■ Work required: Count the lines below that contain "agent". Answer with the number alone.

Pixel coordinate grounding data
──────
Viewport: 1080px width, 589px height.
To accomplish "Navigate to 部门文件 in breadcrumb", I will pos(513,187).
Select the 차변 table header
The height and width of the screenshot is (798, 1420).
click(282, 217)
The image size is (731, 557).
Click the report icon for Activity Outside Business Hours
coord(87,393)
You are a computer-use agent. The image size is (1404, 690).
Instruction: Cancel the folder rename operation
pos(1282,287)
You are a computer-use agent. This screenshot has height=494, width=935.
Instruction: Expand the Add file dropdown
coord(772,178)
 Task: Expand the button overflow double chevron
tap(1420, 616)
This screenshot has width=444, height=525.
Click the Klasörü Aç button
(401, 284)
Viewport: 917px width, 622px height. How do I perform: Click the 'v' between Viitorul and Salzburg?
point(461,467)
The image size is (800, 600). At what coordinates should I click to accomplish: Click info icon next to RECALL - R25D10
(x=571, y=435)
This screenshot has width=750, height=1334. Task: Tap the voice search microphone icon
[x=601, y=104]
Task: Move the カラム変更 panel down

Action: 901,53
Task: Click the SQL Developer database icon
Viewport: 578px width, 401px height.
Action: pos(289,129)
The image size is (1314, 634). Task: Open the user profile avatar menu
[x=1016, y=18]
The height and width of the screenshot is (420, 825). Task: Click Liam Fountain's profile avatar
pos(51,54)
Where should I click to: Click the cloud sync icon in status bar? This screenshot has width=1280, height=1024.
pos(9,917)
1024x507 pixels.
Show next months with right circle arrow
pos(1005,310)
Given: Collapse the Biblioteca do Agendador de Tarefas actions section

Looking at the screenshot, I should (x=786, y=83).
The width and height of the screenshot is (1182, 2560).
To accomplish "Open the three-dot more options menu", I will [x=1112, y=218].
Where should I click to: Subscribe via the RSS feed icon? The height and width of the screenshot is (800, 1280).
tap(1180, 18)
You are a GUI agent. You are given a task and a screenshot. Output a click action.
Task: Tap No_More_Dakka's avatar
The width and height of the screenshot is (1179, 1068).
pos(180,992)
──────
■ Your solution: 3